How to Get Paid Well

The only consistent way to get $2.40+/mile on this lane is through direct supplier relationships or a dedicated contract. The spot market here bottoms out frequently because carrier density is high and automotive JIT logistics brokers know the rates well. If you can position yourself as a carrier that automotive logistics companies can call for urgent same-day or next-morning loads, those pay a significant premium over standard market rates. Plant shutdowns generate emergency freight that pays very well — be the carrier logistics coordinators call at 10pm for a 6am pickup.

The Return Trip

Detroit back to Chicago is equally consistent. Detroit's manufacturing output — engines, transmissions, assembled vehicles — needs carriers westbound just as much. Rates run $2.25–$2.45/mile on the return. The bilateral freight balance is one of this lane's strengths, making empty miles rare for carriers who work both directions.

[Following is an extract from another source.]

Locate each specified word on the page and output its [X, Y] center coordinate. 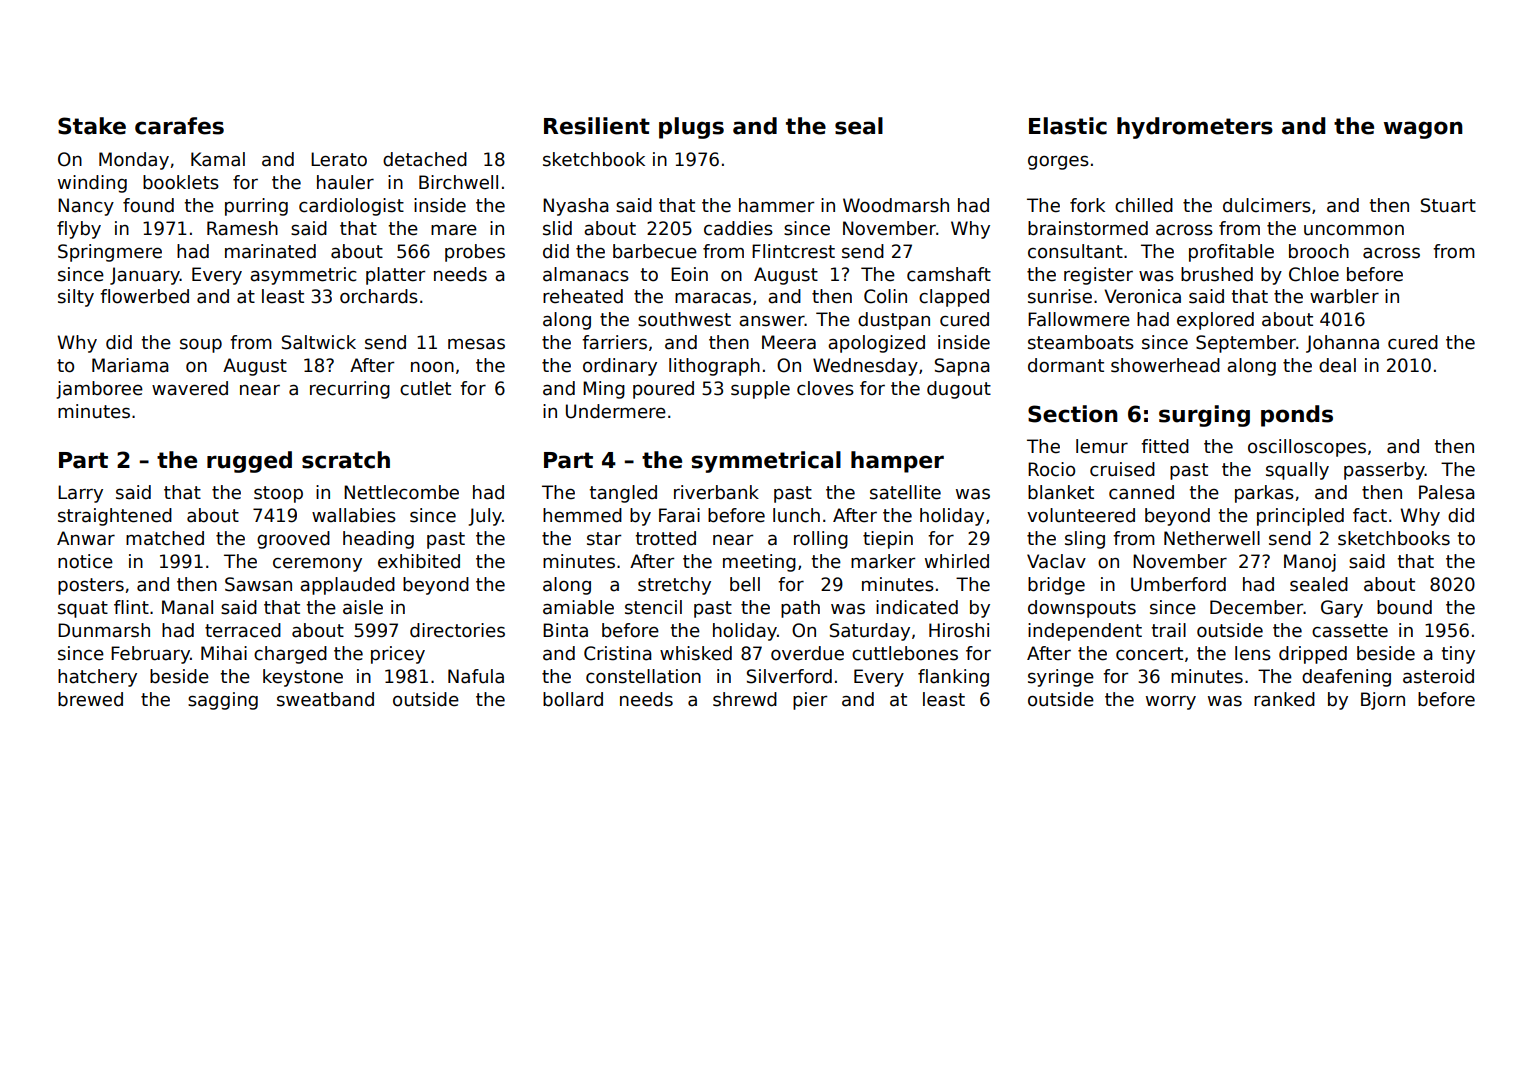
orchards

Do I need special permits to haul automotive parts on this lane?

Standard loads under 80,000 lbs don't require special permits. Oversized machinery for tooling or plant equipment would need permits through Indiana and Michigan DOT. Most JIT parts runs are well under dimensional limits.

What are the Michigan weight restrictions that drivers get caught by?

Michigan has seasonal weight restrictions (frost laws) from roughly January through April that reduce legal axle weights on secondary roads. This doesn't affect I-94 directly but can affect last-mile delivery routes to plant facilities. Check Michigan DOT seasonal restriction maps before running plant deliveries in winter.

How do I get into the automotive logistics network on this lane?

Target the automotive logistics brokers and 3PLs in both Chicago suburbs (Romeoville, Bolingbrook, Elgin) and Detroit suburbs (Livonia, Auburn Hills, Warren). Companies like Ryder, Penske Logistics, and dedicated automotive 3PLs are the gatekeepers. A solid safety record and on-time performance history is what gets you through the door.